Material and methods. Between Feb till May 2015 we conducted a single-center prospective study and enrolled 108 patients with STEMI that underwent PCI (coronary angiography with stenting). We analyzed the terms of PCI after acute coronary syndrome symptoms onset, demographic, anamnestic, clinical, echocardiographic, angiographic data, as well as characteristics of interventions. We studied end-points, such as death, recurrent non-fatal MI, unstable angina, at 12 months follow-up after STEMI. Data on clinical outcomes were available in 100 of 108 patients (92.6 %).

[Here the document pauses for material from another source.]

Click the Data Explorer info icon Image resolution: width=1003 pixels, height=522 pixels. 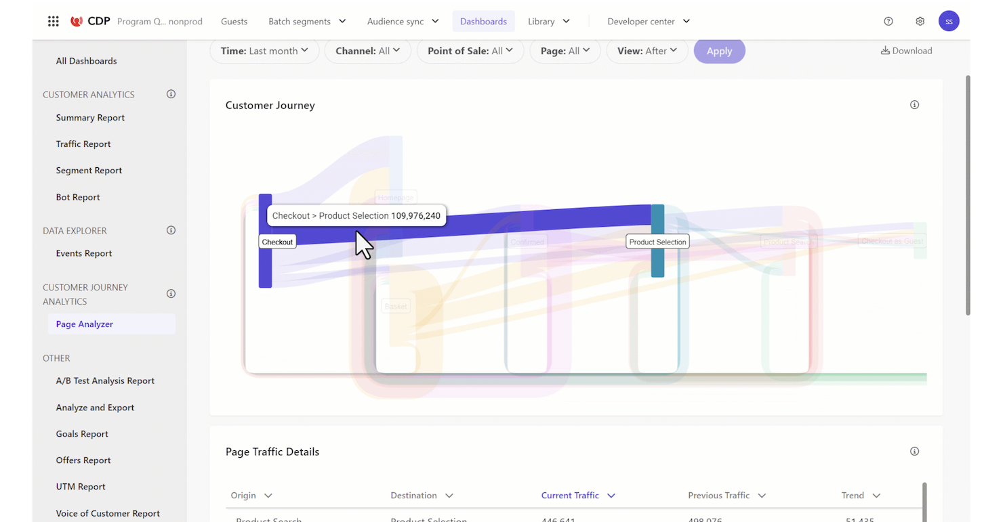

Results. According to the study results, half of STEMI patients underwent PCI within 3.5 hours; only 20.4 % patients – within the optimal time window (up to 2 hours); 60 % of patients – from 2 to 6 hours. Only 47 % of patients underwent complete revascularization. However, stenotic lesions ≥ 70 % were identified in 40 % of patients. Severe coronary lesions, suitable for CABG, were detected in 14 % of cases. Large LV aneurysm with intramural thrombus formation was diagnosed in 4 % of patients. Females, compared to males, were older, with the more prevalent concomitant hypertension and diabetes mellitus. Only 33 % of patients were judged as low-risk patients, according to the PAMI-II criteria. At 1 year follow-up, 3 % patients died from recurrent MI. These patients had single- or two-vessel disease, with stenting of the culprit artery. Among patients suitable for CABG, surgical revascularization was performed only in 1/3 cases.
Conclusions. The registry data allow to assess the profile of STEMI patients undergoing PCI, as well as short-term (at discharge) and long-term (at 1 year follow-up) outcomes.